[PATCH 4/7] Logic to move mlocked pages

linux-mm.kvack.org archive mirror
 help / color / mirror / Atom feed

From: Christoph Lameter <clameter@sgi.com>
To: akpm@osdl.org
Cc: Christoph Hellwig <hch@infradead.org>,
	Arjan van de Ven <arjan@infradead.org>,
	Nigel Cunningham <nigel@nigel.suspend2.net>,
	"Martin J. Bligh" <mbligh@mbligh.org>,
	Peter Zijlstra <a.p.zijlstra@chello.nl>,
	Nick Piggin <nickpiggin@yahoo.com.au>,
	linux-mm@kvack.org, Christoph Lameter <clameter@sgi.com>,
	Matt Mackall <mpm@selenic.com>, Rik van Riel <riel@redhat.com>,
	KAMEZAWA Hiroyuki <kamezawa.hiroyu@jp.fujitsu.com>
Subject: [PATCH 4/7] Logic to move mlocked pages
Date: Wed, 14 Feb 2007 17:25:10 -0800 (PST)	[thread overview]
Message-ID: <20070215012510.5343.52706.sendpatchset@schroedinger.engr.sgi.com> (raw)
In-Reply-To: <20070215012449.5343.22942.sendpatchset@schroedinger.engr.sgi.com>

Add logic to lazily remove/add mlocked pages from LRU

This is the core of the patchset. It adds the necessary logic to
remove mlocked pages from the LRU and put them back later. The basic idea
by Andrew Morton and others has been around for awhile.

During reclaim we attempt to unmap pages. In order to do so we have
to scan all vmas that a page belongs to to check for VM_LOCKED.

If we find that VM_LOCKED is set for a page then we remove the page from
the LRU and mark it with SetMlocked. We must mark the page with a special
flag bit. Without PageMLocked we have later no way to distinguish pages that
are off the LRU because of mlock from pages that are off the LRU for other
reasons. We should only feed back mlocked pages to the LRU and not the pages
that were removed for other reasons.

#### Recorded data:
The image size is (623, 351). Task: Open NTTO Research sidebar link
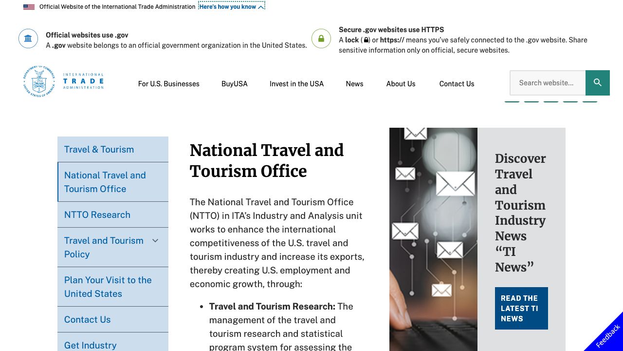tap(97, 215)
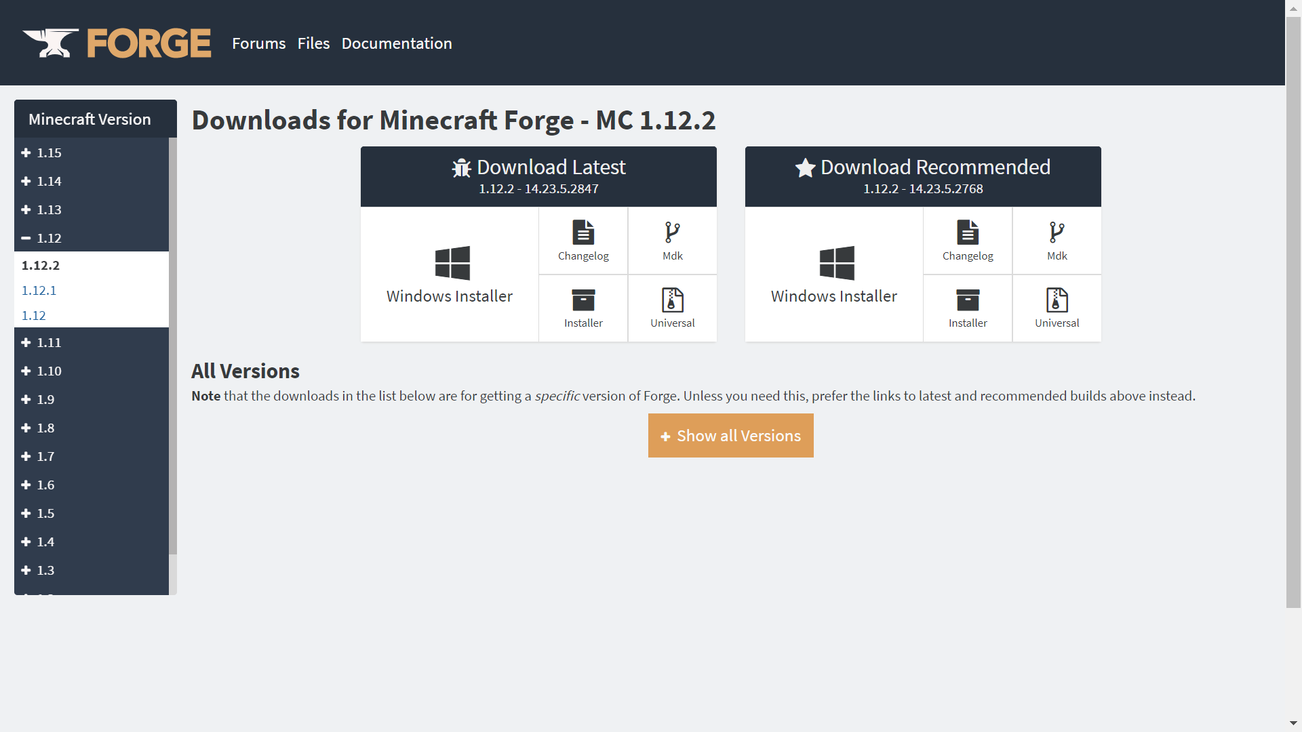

#### Exercise task:
Continue the patch description about moving mlocked pages off the LRU, starting right after its final sentence.

#### Reply:
We feed pages back to the LRU in two places:

zap_pte_range: 	Here pages are removed from a vma. If a page is mlocked then
	we add it back to the LRU. If other vmas with VM_LOCKED set have
	mapped the page then we will discover that later during reclaim and
	move the page off the LRU again.

munlock/munlockall: We scan all pages in the vma and do the
	same as in zap_pte_range.

We also have to modify the page migration logic to handle PageMlocked
pages. We simply clear the PageMlocked bit and then we can treat
the page as a regular page from the LRU. Page migration feeds all
pages back the LRU and relies on reclaim to move them off again.

Note that this is lazy accounting for mlocked pages. NR_MLOCK may
increase as the system discovers more mlocked pages. If a machine has
a large amount of memory then it may take awhile until reclaim gets through
with all pages. We may only discover the extend of mlocked pages when
memory gets tight.

Some of the later patches opportunistically move pages off the LRU to avoid
delays in accounting. Usually these opportunistic moves do a pretty good job
but there are special situations (such as page migration and munlocking a
memory area mlocked by multiple processes) where NR_MLOCK may become low until
reclaim detects the mlocked pages again.

So, the scheme is fundamentally lazy and one cannot count on NR_MLOCK to
reflect the actual number of mlocked pages. NR_MLOCK represents the number
*discovered* mlocked pages so far which may be less than the actual number
of mlocked pages.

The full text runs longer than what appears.